|Review: Sonata Arctica - Reckoning Night|
Label: Nuclear Blast Records
Year released: 2004
Genre: Power Metal
Review online: April 27, 2009
Reviewed by: Larry Griffin
So after Winterheart's Guild, we got this, Reckoning Night, a much more complete sounding and epic album. This was a really heavy and dark release for these guys at the time, this band that everyone mostly associated with happy sunshine and long, elaborate rainbow bridges and fluffy care-bears. Sonata Arctica these days are a much more progressive and strange beast, but this was really the catalyst for their jumping off into that particular abyss, so let's dive in!

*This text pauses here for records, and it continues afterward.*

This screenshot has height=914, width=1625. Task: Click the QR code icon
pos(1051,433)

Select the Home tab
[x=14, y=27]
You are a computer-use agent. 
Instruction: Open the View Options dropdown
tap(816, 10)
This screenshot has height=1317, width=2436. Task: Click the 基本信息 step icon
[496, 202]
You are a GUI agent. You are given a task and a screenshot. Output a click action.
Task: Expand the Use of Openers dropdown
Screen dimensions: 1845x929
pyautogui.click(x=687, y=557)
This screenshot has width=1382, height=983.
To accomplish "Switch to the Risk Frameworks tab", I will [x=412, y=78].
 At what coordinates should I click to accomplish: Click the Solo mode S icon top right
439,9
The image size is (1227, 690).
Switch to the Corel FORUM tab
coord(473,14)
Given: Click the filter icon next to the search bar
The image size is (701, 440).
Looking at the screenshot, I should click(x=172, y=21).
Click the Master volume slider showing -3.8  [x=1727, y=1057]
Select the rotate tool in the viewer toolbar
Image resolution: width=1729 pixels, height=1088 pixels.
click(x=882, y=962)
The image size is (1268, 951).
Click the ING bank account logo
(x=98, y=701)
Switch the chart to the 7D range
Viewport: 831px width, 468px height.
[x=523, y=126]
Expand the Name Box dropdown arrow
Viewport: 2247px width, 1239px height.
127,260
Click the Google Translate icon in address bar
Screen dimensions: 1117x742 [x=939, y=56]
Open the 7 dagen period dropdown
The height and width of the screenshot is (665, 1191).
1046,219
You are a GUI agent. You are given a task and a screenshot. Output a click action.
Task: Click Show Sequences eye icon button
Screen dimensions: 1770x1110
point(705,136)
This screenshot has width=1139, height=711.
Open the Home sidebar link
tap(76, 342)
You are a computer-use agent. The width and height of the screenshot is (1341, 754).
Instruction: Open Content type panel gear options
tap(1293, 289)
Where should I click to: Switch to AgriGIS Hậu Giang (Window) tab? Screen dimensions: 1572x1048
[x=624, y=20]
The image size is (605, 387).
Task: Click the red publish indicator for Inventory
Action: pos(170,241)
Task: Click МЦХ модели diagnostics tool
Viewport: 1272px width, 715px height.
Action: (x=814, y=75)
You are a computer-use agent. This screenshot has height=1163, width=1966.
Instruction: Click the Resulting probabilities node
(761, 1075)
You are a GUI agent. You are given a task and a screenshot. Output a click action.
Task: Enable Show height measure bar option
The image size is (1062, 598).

Reckoning Night starts off with a barrage of defiant Power Metal ass-kickers that I bet most bands wish they could replicate: "Misplaced," "Blinded No More" and "Ain't Your Fairytale." The opener is a fast, catchy number with a huge, hooky chorus and a Hammond organ sound to back it up with style and class. It's got a darker, chugging sort of tempo that adds an extra bite to the music that the band didn't have in the past. "Blinded No More" is heavy and mid-paced, and it also has a huge, hooky chorus, this time with even darker and angrier lyrics than before. "Fairytale" is a classic Sonata Arctica romp with a faster tempo, and it resembles the band's older sound more than most stuff on here does. And did I mention it has a fantastic chorus? The band's chorus-writing skills were fucking excellent here, and I will never shy off admitting that. These choruses all rule, meticulously constructed and layered to the point of perfection, and, if I might say, better than any Blind Guardian chorus off any of their recent albums.
Pretty much all of these songs have strong choruses, without exception. Like "Don't Say a Word"? One of the most complex and layered and intricate songs the band ever wrote; a tumultuous Power Metal waterfall of riff and melody alike. "My Selene" is nice, with a very catchy and easy to listen to melody that just skips along like a rock over water. "Wildfire" is heavy, fast and angry, and on the other side of the spectrum we have "Shamandalie," which is a sweet and somber little ballad without much grandeur at all.
The unmentioned songs, though, get a bit strange. "The Boy Who Wanted to Be a Real Puppet" is a moody, calculated and searing song that is perhaps the most indicative of what they would go on to do with "Unia," with its obscure and surprisingly un-catchy structure. "White Pearls, Black Oceans" is a mammoth epic with wintery, frigid melodies that sort of hang there, as if they are a part of a watery mist over a clearing as people walk by with Christmas gifts in their hands, snow crushed under their boots. The vocals are just superlative, and I actually think this is one of Tony Kakko's best performances - heartfelt, warm and just well done all around. The lyrics are also cool, telling some sort of demented twist on the Titanic tale, or something of the sort. Yet another tragic love story from the masters of it. And that goes double for the entire album.